Como fizeram os outros países?

Segundo a UNESCO, no auge mundial da crise, em abril, mais de 1,5 bilhão de alunos, em 195  países, foram afetados pela suspensão  das aulas presenciais. Foram, portanto, mais de 90% dos estudantes em todo o mundo que tiveram seus estudos comprometidos pela pandemia do covid-19. Até maio de 2020, entretanto, mais de 400 milhões de alunos já tinham voltado às atividades presenciais em mais de 40 nações. A Nova Zelândia, que é conhecida como o caso mais bem-sucedido de combate ao corona-vírus, teve o seu retorno às aulas de forma gradativa após zerar o contágio. Na Europa e países asiáticos, entretanto, o movimento foi ainda mais lento e cuidadoso.

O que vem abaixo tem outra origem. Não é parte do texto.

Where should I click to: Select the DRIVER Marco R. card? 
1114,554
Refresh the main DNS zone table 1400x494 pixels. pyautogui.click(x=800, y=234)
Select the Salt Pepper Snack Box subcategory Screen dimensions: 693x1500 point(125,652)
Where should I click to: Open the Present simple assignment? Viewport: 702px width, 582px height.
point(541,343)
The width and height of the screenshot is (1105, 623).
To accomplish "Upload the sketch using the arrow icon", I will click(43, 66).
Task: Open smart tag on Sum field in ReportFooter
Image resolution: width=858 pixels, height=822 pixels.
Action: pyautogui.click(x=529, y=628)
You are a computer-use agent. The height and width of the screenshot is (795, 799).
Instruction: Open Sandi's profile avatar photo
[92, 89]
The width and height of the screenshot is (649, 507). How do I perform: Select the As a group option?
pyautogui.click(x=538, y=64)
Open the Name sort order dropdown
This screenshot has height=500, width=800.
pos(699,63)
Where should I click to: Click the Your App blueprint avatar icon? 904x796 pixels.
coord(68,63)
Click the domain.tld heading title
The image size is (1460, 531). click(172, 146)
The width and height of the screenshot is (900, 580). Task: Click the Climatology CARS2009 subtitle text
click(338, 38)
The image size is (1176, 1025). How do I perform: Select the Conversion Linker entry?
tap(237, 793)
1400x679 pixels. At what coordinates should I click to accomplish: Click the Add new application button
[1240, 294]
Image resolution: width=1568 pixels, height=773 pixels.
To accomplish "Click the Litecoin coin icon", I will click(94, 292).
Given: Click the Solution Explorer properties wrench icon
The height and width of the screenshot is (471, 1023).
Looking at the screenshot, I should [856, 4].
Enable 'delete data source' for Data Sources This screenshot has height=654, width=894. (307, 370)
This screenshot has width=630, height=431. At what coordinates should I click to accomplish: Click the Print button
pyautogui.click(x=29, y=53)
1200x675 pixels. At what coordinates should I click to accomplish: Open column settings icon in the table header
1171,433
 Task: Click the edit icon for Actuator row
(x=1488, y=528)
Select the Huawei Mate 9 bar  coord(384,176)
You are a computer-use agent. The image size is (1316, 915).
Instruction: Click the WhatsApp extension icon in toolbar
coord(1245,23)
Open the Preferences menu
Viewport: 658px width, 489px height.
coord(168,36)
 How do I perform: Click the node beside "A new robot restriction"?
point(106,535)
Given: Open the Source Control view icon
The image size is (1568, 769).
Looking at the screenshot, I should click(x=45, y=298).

A ONU, por sua vez, recomenda que a retomada ocorra de modo gradual, iniciando em áreas com menores taxas de transmissão e, por isso, com menor risco localizado. A ONU também sugere que os países desenvolvam uma estratégia que preveja a possibilidade de fechamento e reabertura das escolas em função das eventuais necessidades. No Brasil, é improvável, portanto, que esse retorno ocorra ao mesmo tempo em todo o seu grande território. A ONU ressalta a importância de se observar as consequências socioeconômicas, a possibilidade de acesso à educação remota, as condições de transporte, a capacidade de cada instituição proporcionar segurança aos alunos, entre diversos pontos.